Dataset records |

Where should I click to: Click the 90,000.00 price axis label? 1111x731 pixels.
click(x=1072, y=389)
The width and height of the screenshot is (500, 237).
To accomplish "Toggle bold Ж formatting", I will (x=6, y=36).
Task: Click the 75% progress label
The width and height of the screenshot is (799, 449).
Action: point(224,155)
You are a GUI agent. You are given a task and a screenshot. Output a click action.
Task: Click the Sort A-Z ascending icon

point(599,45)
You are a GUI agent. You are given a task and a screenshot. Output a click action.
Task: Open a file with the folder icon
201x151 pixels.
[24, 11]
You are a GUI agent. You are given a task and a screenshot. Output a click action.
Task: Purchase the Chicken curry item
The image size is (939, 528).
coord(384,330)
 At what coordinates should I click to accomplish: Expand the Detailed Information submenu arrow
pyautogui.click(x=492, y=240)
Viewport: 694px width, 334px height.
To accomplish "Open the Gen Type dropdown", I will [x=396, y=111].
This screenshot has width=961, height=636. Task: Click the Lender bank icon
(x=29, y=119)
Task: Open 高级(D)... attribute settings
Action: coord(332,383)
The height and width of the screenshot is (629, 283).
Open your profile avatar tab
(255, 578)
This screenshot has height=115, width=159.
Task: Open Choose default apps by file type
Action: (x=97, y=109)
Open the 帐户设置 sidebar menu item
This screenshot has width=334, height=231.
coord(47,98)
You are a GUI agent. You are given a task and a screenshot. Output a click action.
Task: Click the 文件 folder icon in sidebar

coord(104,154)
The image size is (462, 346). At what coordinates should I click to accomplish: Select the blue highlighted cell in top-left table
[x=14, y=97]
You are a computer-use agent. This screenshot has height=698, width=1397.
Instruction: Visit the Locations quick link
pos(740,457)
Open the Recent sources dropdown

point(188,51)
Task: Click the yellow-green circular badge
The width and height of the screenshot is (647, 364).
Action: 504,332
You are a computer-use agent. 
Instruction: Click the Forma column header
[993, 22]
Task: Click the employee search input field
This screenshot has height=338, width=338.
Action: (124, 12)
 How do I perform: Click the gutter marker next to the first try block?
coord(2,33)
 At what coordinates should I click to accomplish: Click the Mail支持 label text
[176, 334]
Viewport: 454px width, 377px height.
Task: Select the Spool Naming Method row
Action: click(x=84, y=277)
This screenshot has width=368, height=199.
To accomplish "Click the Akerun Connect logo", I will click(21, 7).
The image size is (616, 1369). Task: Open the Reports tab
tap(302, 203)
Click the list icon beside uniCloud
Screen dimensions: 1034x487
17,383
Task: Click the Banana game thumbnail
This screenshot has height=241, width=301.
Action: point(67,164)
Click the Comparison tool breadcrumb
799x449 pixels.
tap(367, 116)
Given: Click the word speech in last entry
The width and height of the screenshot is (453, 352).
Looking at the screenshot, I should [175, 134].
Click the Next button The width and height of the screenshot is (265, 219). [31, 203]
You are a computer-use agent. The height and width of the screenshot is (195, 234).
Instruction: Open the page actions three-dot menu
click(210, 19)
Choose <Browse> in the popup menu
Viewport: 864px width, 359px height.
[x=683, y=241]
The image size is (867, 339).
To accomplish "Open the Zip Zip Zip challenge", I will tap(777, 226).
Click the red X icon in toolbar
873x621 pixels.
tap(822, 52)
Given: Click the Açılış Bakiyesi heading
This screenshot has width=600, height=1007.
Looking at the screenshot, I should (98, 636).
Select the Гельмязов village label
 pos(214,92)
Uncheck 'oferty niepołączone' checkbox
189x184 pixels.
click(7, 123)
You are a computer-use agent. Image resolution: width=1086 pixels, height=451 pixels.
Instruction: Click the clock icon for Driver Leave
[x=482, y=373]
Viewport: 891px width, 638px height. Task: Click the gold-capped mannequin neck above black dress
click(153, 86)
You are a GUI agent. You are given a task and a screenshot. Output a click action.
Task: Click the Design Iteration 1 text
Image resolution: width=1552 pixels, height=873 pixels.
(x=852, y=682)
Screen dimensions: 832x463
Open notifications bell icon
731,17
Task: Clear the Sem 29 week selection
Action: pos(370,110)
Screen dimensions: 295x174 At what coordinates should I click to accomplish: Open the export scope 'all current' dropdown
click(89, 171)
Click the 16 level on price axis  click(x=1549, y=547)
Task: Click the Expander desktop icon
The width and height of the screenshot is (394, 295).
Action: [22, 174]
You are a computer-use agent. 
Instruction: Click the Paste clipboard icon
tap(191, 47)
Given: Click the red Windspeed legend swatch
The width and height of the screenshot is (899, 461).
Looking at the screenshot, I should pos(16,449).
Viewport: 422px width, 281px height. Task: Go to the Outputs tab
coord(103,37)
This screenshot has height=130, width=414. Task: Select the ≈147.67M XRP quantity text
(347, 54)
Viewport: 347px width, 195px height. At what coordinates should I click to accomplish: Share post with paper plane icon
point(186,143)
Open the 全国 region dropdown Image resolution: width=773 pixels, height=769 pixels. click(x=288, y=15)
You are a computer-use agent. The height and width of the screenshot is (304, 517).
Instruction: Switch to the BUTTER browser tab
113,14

What is required | Print each entry exactly as it appears above.

Exercise solution |
Where should I click to: Click the 90,000.00 price axis label? 1111x731 pixels.
click(x=1072, y=389)
The width and height of the screenshot is (500, 237).
To accomplish "Toggle bold Ж formatting", I will (x=6, y=36).
Task: Click the 75% progress label
The width and height of the screenshot is (799, 449).
Action: point(224,155)
You are a GUI agent. You are given a task and a screenshot. Output a click action.
Task: Click the Sort A-Z ascending icon

point(599,45)
You are a GUI agent. You are given a task and a screenshot. Output a click action.
Task: Open a file with the folder icon
201x151 pixels.
[24, 11]
You are a GUI agent. You are given a task and a screenshot. Output a click action.
Task: Purchase the Chicken curry item
The image size is (939, 528).
coord(384,330)
 At what coordinates should I click to accomplish: Expand the Detailed Information submenu arrow
pyautogui.click(x=492, y=240)
Viewport: 694px width, 334px height.
To accomplish "Open the Gen Type dropdown", I will [x=396, y=111].
This screenshot has width=961, height=636. Task: Click the Lender bank icon
(x=29, y=119)
Task: Open 高级(D)... attribute settings
Action: coord(332,383)
The height and width of the screenshot is (629, 283).
Open your profile avatar tab
(255, 578)
This screenshot has height=115, width=159.
Task: Open Choose default apps by file type
Action: (x=97, y=109)
Open the 帐户设置 sidebar menu item
This screenshot has width=334, height=231.
coord(47,98)
You are a GUI agent. You are given a task and a screenshot. Output a click action.
Task: Click the 文件 folder icon in sidebar

coord(104,154)
The image size is (462, 346). At what coordinates should I click to accomplish: Select the blue highlighted cell in top-left table
[x=14, y=97]
You are a computer-use agent. This screenshot has height=698, width=1397.
Instruction: Visit the Locations quick link
pos(740,457)
Open the Recent sources dropdown

point(188,51)
Task: Click the yellow-green circular badge
The width and height of the screenshot is (647, 364).
Action: 504,332
You are a computer-use agent. 
Instruction: Click the Forma column header
[993, 22]
Task: Click the employee search input field
This screenshot has height=338, width=338.
Action: (124, 12)
 How do I perform: Click the gutter marker next to the first try block?
coord(2,33)
 At what coordinates should I click to accomplish: Click the Mail支持 label text
[176, 334]
Viewport: 454px width, 377px height.
Task: Select the Spool Naming Method row
Action: click(x=84, y=277)
This screenshot has width=368, height=199.
To accomplish "Click the Akerun Connect logo", I will click(21, 7).
The image size is (616, 1369). Task: Open the Reports tab
tap(302, 203)
Click the list icon beside uniCloud
Screen dimensions: 1034x487
17,383
Task: Click the Banana game thumbnail
This screenshot has height=241, width=301.
Action: point(67,164)
Click the Comparison tool breadcrumb
799x449 pixels.
tap(367, 116)
Given: Click the word speech in last entry
The width and height of the screenshot is (453, 352).
Looking at the screenshot, I should [175, 134].
Click the Next button The width and height of the screenshot is (265, 219). [31, 203]
You are a computer-use agent. The height and width of the screenshot is (195, 234).
Instruction: Open the page actions three-dot menu
click(210, 19)
Choose <Browse> in the popup menu
Viewport: 864px width, 359px height.
[x=683, y=241]
The image size is (867, 339).
To accomplish "Open the Zip Zip Zip challenge", I will tap(777, 226).
Click the red X icon in toolbar
873x621 pixels.
tap(822, 52)
Given: Click the Açılış Bakiyesi heading
This screenshot has width=600, height=1007.
Looking at the screenshot, I should (98, 636).
Select the Гельмязов village label
 pos(214,92)
Uncheck 'oferty niepołączone' checkbox
189x184 pixels.
click(7, 123)
You are a computer-use agent. Image resolution: width=1086 pixels, height=451 pixels.
Instruction: Click the clock icon for Driver Leave
[x=482, y=373]
Viewport: 891px width, 638px height. Task: Click the gold-capped mannequin neck above black dress
click(153, 86)
You are a GUI agent. You are given a task and a screenshot. Output a click action.
Task: Click the Design Iteration 1 text
Image resolution: width=1552 pixels, height=873 pixels.
(x=852, y=682)
Screen dimensions: 832x463
Open notifications bell icon
731,17
Task: Clear the Sem 29 week selection
Action: pos(370,110)
Screen dimensions: 295x174 At what coordinates should I click to accomplish: Open the export scope 'all current' dropdown
click(89, 171)
Click the 16 level on price axis  click(x=1549, y=547)
Task: Click the Expander desktop icon
The width and height of the screenshot is (394, 295).
Action: [22, 174]
You are a computer-use agent. 
Instruction: Click the Paste clipboard icon
tap(191, 47)
Given: Click the red Windspeed legend swatch
The width and height of the screenshot is (899, 461).
Looking at the screenshot, I should pos(16,449).
Viewport: 422px width, 281px height. Task: Go to the Outputs tab
coord(103,37)
This screenshot has height=130, width=414. Task: Select the ≈147.67M XRP quantity text
(347, 54)
Viewport: 347px width, 195px height. At what coordinates should I click to accomplish: Share post with paper plane icon
point(186,143)
Open the 全国 region dropdown Image resolution: width=773 pixels, height=769 pixels. click(x=288, y=15)
You are a computer-use agent. The height and width of the screenshot is (304, 517).
Instruction: Switch to the BUTTER browser tab
113,14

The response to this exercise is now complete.